STJ. 3ª Turma. REsp 1.254.141-PR, Rel. Min. Nancy Andrighi, julgado em 4/12/2012.

Caso concreto julgado pelo STJ:
“R”, viúvo de “V”, ajuizou ação de indenização contra “M”, médico responsável pelo tratamento da falecida, que possuía um câncer no seio.
O autor alegou que, durante o tratamento da doença, “M” cometeu uma série de erros médicos, entre os quais se destacam os seguintes: após o tratamento inicial da doença não foi recomendada quimioterapia; a mastectomia realizada foi parcial (quadrantectomia), quando seria recomendável mastectomia radical; não foi transmitida à paciente orientação para não mais engravidar; com o desaparecimento da doença, novamente o tratamento foi inadequado; o aparecimento de metástase foi negado pelo médico; entre outras alegações.
O laudo pericial apontou que houve, de fato, erro médico.
O réu foi condenado por danos morais e materiais, tendo sido aplicada a teoria da perda de uma chance.

Perda de uma chance clássica X Perda de uma chance por conta de erro médico
A aplicação da teoria da perda de uma chance no caso de erro médico possui algumas diferenças da aplicação tradicional da teoria da perda de uma chance às demais hipóteses (baseado nas lições da Min. Nancy Andrighi):

Teoria da perda de uma chance CLÁSSICA (TRADICIONAL)
Teoria da perda de uma chance no caso de ERRO MÉDICO
Ocorre quando o agente frustrou a oportunidade da pessoa de auferir uma vantagem.
Ocorre quando o médico, por conta de um erro, fez com que a pessoa não tivesse um tratamento de saúde adequado que poderia tê-la curado e evitado a sua morte.
Há sempre certeza quanto à autoria do fato que frustrou a oportunidade. Existe incerteza quanto à existência/extensão dos danos.
Aqui, a extensão do dano já está definida (a pessoa morreu), e o que resta saber é se esse dano teve como concausa a conduta do réu.

----------------------------------------

INSTRUÇÕES DO EXERCÍCIO
• A. Reproduza, do texto sobre a perda de uma chance por erro médico, a parte que se abre com as palavras que contêm "Perda de uma chance clássica X" e se fecha com "a sua morte.".
• B. Enumere os erros médicos que, segundo o texto sobre a perda de uma chance por erro médico, o autor da ação atribuiu a "M" durante o tratamento.
• C. Prossiga com o texto sobre a perda de uma chance por erro médico a partir do ponto em que ele termina.

MATERIAL FORNECIDO

----------------------------------------

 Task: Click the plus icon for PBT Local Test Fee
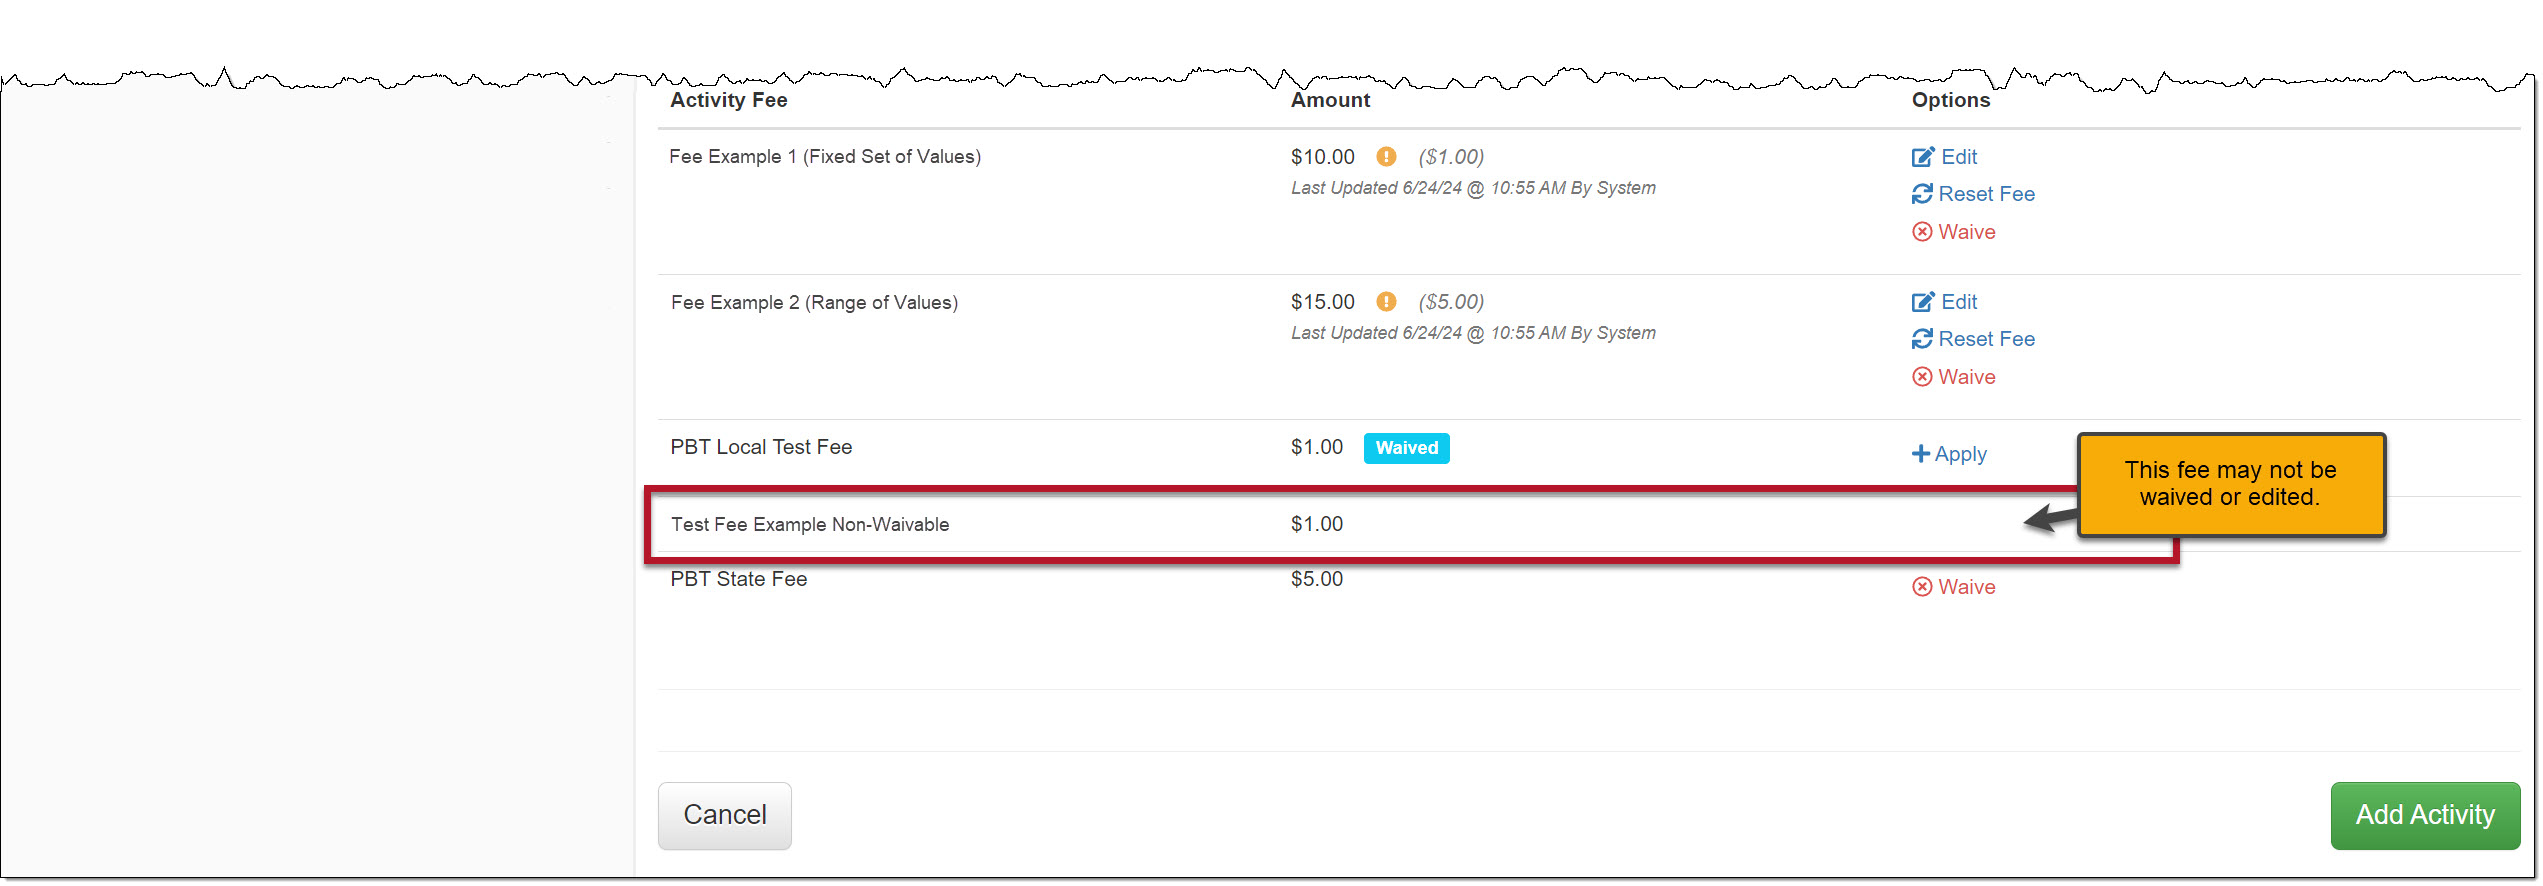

----------------------------------------

GABARITO
• A.
Perda de uma chance clássica X Perda de uma chance por conta de erro médico
A aplicação da teoria da perda de uma chance no caso de erro médico possui algumas diferenças da aplicação tradicional da teoria da perda de uma chance às demais hipóteses (baseado nas lições da Min. Nancy Andrighi):

Teoria da perda de uma chance CLÁSSICA (TRADICIONAL)
Teoria da perda de uma chance no caso de ERRO MÉDICO
Ocorre quando o agente frustrou a oportunidade da pessoa de auferir uma vantagem.
Ocorre quando o médico, por conta de um erro, fez com que a pessoa não tivesse um tratamento de saúde adequado que poderia tê-la curado e evitado a sua morte.

• B.
1. Após o tratamento inicial da doença, não foi recomendada quimioterapia.
2. A mastectomia realizada foi parcial (quadrantectomia), quando seria recomendável mastectomia radical.
3. Não foi transmitida à paciente orientação para não mais engravidar.
4. Com o desaparecimento da doença, novamente o tratamento foi inadequado.
5. O aparecimento de metástase foi negado pelo médico.

• C.
Perda de uma chance no caso de mulher que foi impedida de participar de sorteio
Em 2012, o STJ julgou o seguinte caso, aplicando a teoria da perda de uma chance:
Determinada mulher fez compras em um supermercado e recebeu bilhete para participar de um sorteio. No bilhete constava a seguinte inscrição: "você concorre a 900 vales-compras de R$ 100,00 e a 30 casas."
A mulher foi sorteada e, ao comparecer para receber o prêmio, obteve apenas o vale-compras, tomando, então, conhecimento de que, segundo o regulamento, as casas seriam sorteadas àqueles que tivessem sido premiados com os vale-compras. Este segundo sorteio, todavia, já tinha ocorrido, sem a sua participação. As trinta casas já haviam sido sorteadas entre os demais participantes e ela, por falha de comunicação da organização, não participou do sorteio.
O STJ considerou que houve violação do dever contratual, previsto no regulamento, o que fez com que a mulher ficasse impedida de participar do segundo sorteio e, portanto, de concorrer, efetivamente, a uma das trinta casas.
O STJ também entendeu que a mulher deveria ser indenizada pela perda da chance de participar do segundo sorteio, no qual 900 pessoas (ganhadoras dos vale-compras) concorreriam a 30 casas.
Na teoria da perda de uma chance não se paga como indenização o valor do resultado final que poderia ter sido obtido, mas sim uma quantia a ser arbitrada pelo juiz, levando em consideração o caso concreto.
No caso concreto acima relatado, por exemplo, o STJ não condenou o supermercado a pagar o valor de uma casa sorteada. Isso porque não havia certeza de que a mulher seria sorteada. O que ela perdeu não foi a casa em si, mas sim a chance, real e séria, de ganhar a casa. Logo, ela deve ser indenizada pela chance perdida e não pela casa perdida.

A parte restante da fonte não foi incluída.